When will the macro give the micro a break? When will the stronger news we see, the sweeping data like the 14% increase in Chinese exports we got last night, translate into higher earnings for the companies doing business there?
When will the more stable interest rates and slowing of the rate of decline in business in Europe impact our companies' bottom lines in a positive way?
Or does the prospect of chaos in Washington offset whatever good there might be to come when we eventually get it?
Or, worse, do the stocks already reflect that turn and then some and can only go down when we see the actual numbers across the tape?
That's what I've been pondering when I see, for example, the interplay between the commodities that are rallying off the broader Chinese news and the stocks behind them.

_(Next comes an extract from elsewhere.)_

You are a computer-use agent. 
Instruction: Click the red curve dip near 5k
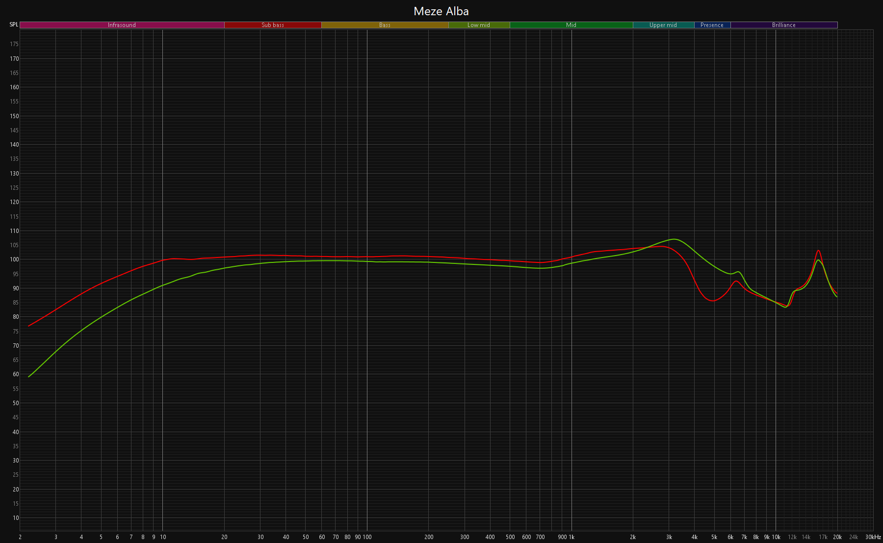point(713,301)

Let's take the reaction to Alcoa (AA). You had revisions upward in every product line, mostly because of an increase in the rate of growth in China coupled with a more gentle decline in Europe. These results produced some pretty good numbers relative to expectations.
Nevertheless, the stock had gone to $9 from $8 in part because people expected that the turn in China would help them and that they wouldn't be as hurt by Europe as they had been.

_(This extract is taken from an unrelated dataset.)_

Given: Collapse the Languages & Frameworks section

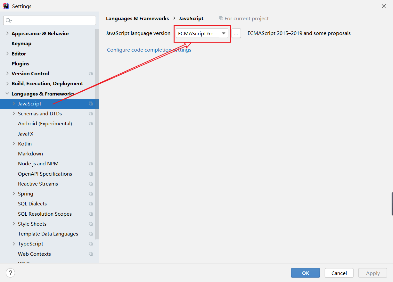Looking at the screenshot, I should point(7,94).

We got exactly that and nothing more. It wasn't enough.
Today I am looking at oil going higher and I am thinking we could get the same thing when the oil companies report. A better commodity price because of a better global environment, led by China, produces slightly better earnings, no more than that.
So, again, maybe the stocks just don't have room to run.
In the meantime, making things more treacherous are the downgrades by analysts who seem, daily, to pronounce as over the moves we see. Case in point: Vale (VALE). We are getting some pretty positive import data out of China about iron ore demand. That directly impacts Vale. In the meantime, HSBC two days ago downgrades Vale, noting the same trends but saying that's why the stock's gone to $20 from $17.
Is there any thought, perhaps, that if China goes from 8% growth back to 11% growth that Vale might not yet be anywhere near where it could go and that it did, indeed, trade at $35 two-and-a-half years ago? Does that range matter?
But could they be Alcoas, too, or more dangerous than Alcoa given that AA didn't hurt you on the better-than-expected news? Do you think that China's improvement this quarter hits Joy Global's news or did the ten-point run it just had include that better macro environment and if it hasn't translated into orders the stock gets whacked?
Wasn't there a big inventory of Caterpillar earthmovers building in China? Did that suddenly get worked off? When Alcoa says truck sales are picking up steam in China isn't that why Cummins just moved to $113 from $97?
Can they even take away Coach's three-point gain that can only be attributed to a more sanguine Chinese outlook, as nothing good is happening in the U.S.
Are all of these Vale or Alcoa?
That's what you have to worry about if you come in here and start buying. Worry that these stocks are susceptible to a one-two punch of no real translation from the macro to the micro and then the concomitant downgrades from a fearful analyst community, with one eye on Washington that always gives them pause.
Yep, it's hard to resist this rally. But remember the analysts aren't your friends and the rallies that we have had already aren't your allies either.